**Exercise:** Copy out exactly the stretch of the listing below that begins at the line containing "Viewport: 661px width, 447px height." and ends at the line containing "Task: Select the dark red R3 color swatch", and copy nothing outside it.

**Information shown:**
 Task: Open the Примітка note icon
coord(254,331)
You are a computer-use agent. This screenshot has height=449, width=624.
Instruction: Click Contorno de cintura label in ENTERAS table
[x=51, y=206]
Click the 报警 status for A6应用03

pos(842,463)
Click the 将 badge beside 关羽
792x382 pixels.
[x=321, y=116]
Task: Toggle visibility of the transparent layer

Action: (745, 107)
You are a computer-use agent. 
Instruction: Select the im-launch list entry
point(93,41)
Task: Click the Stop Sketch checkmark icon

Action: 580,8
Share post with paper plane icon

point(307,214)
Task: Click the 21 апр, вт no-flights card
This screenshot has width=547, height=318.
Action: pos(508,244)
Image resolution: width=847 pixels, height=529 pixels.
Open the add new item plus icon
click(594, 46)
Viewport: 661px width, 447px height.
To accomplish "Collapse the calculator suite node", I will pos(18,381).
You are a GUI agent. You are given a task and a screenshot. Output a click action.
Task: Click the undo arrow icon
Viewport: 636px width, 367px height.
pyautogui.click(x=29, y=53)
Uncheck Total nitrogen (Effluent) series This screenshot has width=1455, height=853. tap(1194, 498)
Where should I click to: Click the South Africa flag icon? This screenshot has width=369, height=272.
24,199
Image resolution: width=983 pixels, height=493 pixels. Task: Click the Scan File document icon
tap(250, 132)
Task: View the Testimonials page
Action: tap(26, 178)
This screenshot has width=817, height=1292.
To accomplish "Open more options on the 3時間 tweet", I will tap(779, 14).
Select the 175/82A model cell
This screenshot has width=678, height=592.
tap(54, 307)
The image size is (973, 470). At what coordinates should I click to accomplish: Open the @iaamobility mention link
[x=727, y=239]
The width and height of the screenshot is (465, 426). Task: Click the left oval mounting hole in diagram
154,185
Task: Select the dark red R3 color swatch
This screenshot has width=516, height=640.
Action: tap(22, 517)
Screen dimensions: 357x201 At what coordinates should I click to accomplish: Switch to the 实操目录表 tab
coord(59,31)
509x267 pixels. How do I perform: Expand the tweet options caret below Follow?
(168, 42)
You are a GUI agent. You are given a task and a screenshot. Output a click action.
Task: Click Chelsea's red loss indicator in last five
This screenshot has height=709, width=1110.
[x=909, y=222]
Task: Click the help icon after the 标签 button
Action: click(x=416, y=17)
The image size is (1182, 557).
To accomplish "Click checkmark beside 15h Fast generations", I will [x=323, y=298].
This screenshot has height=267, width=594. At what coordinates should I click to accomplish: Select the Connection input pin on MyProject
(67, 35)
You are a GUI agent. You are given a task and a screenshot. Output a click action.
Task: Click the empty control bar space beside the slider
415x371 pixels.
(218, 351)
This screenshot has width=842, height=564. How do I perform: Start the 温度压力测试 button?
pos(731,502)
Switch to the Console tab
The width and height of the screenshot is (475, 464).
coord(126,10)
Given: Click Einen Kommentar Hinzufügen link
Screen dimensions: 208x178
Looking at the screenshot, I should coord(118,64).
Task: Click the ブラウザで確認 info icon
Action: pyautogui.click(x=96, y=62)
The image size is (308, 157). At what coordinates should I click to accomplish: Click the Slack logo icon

**Solution:**
Viewport: 661px width, 447px height.
To accomplish "Collapse the calculator suite node", I will pos(18,381).
You are a GUI agent. You are given a task and a screenshot. Output a click action.
Task: Click the undo arrow icon
Viewport: 636px width, 367px height.
pyautogui.click(x=29, y=53)
Uncheck Total nitrogen (Effluent) series This screenshot has width=1455, height=853. tap(1194, 498)
Where should I click to: Click the South Africa flag icon? This screenshot has width=369, height=272.
24,199
Image resolution: width=983 pixels, height=493 pixels. Task: Click the Scan File document icon
tap(250, 132)
Task: View the Testimonials page
Action: tap(26, 178)
This screenshot has width=817, height=1292.
To accomplish "Open more options on the 3時間 tweet", I will tap(779, 14).
Select the 175/82A model cell
This screenshot has width=678, height=592.
tap(54, 307)
The image size is (973, 470). At what coordinates should I click to accomplish: Open the @iaamobility mention link
[x=727, y=239]
The width and height of the screenshot is (465, 426). Task: Click the left oval mounting hole in diagram
154,185
Task: Select the dark red R3 color swatch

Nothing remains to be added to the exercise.